After a good amount of hesitation, we have decided to put the QtD
project on hold. QtD has a potential to become a complete and effective
development platform for D but it is not going to happen soon (unless
people with harder hearts take it over). We have spent half of the day
hunting yet another dmd bug-o-feature and that is the last straw.

We offer our apologies to people who put their hope upon the project.
Please come back in a year or two when the language has a stable
compiler with the features fully specified, implemented and debugged.

This is a loss, it must be frustrating for you spending so much time
on it.
Thank you anyway for the effort, it was quite exciting to see QtD
almost come to
be! I hope it will be continued some day.

Having some experience in this, I really don't think other people can
even begin to think what Max feels at this point.

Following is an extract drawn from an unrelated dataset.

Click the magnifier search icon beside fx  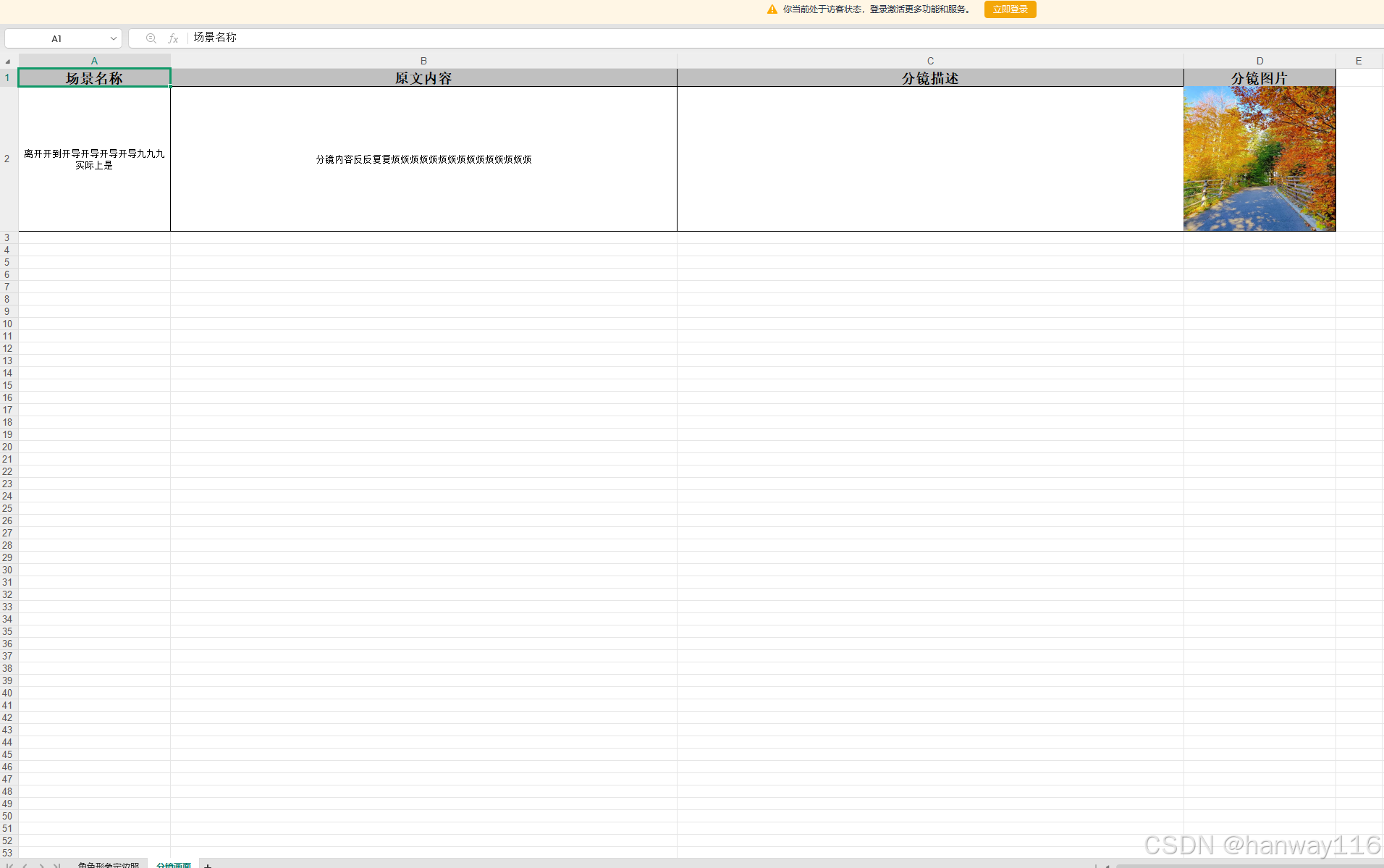150,38
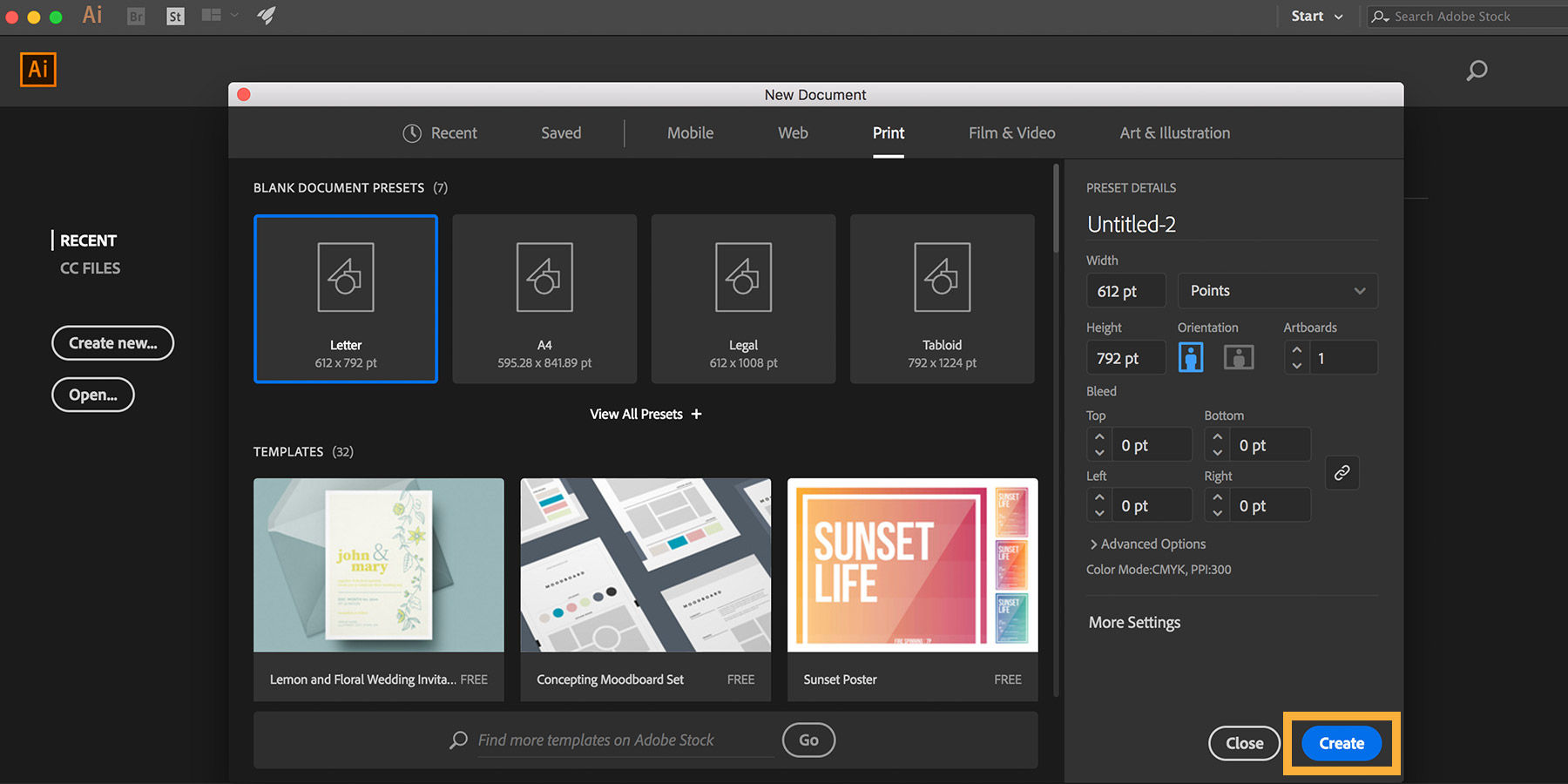
Task: Click the blue Create button
Action: (x=1341, y=743)
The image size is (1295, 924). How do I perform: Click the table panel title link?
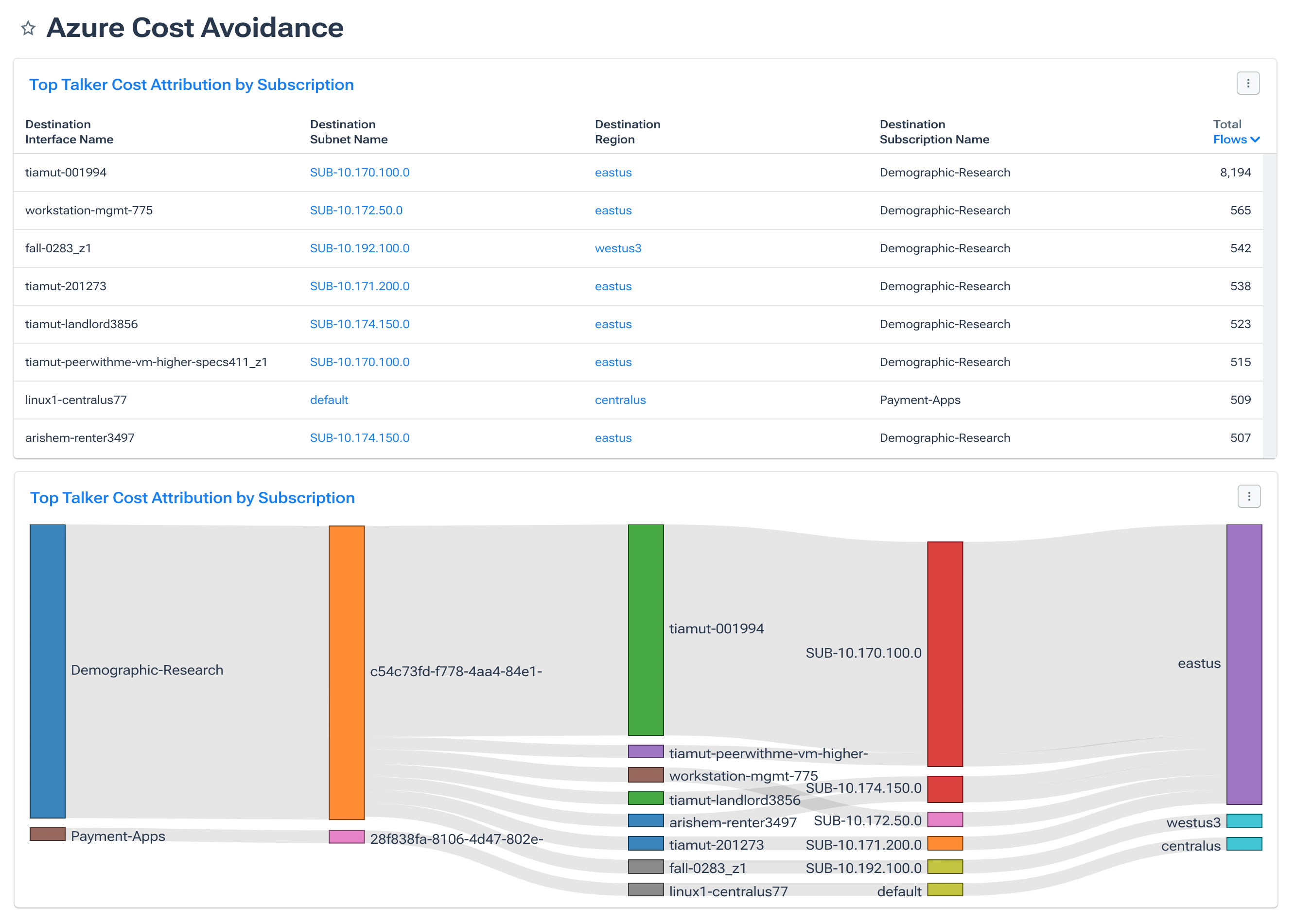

I could go on-and-on about this, but those who've never invested enough
to break their back and then simply be met by folks who !believe! they
have any way of understanding, I really think they should stay shut up.

Well I've used D for my thesis work since 2007, and indeed bugs can be very frustrating particularly when you're pressured to achieve something else than just finding your way around issues.

I left the language because of a personal quarrel with Andrei.

I do recall you were annoyed at some point but I failed to perceive the extent. If there's anything I can do at this point to make things straight, please let me know.

And that
was long after vigorously defending him in the Big Battle. But that
should not mean I have any second thoughts about what should be done, or
whether we can pull it off.

The language as such, has a niche way bigger than it'd seem, in spite of
reading this NG or the random outside article (found with Google). Man,
I'd love to become an evangelist for D, and I really have a few ideas
(that presumably, most of our long-time contributors recognize), that
would help D in carving its own footprint on the map.

The place and position are now very much clearer to me, than they were
six months ago. This would mean establishing a place that doesn't
necessarily challenge ASM, C, C++, or Python or Java. And, within this
particular place, none of them can possibly challenge D. (!!)

I'm sure we all here would be interested to hear more of your ideas.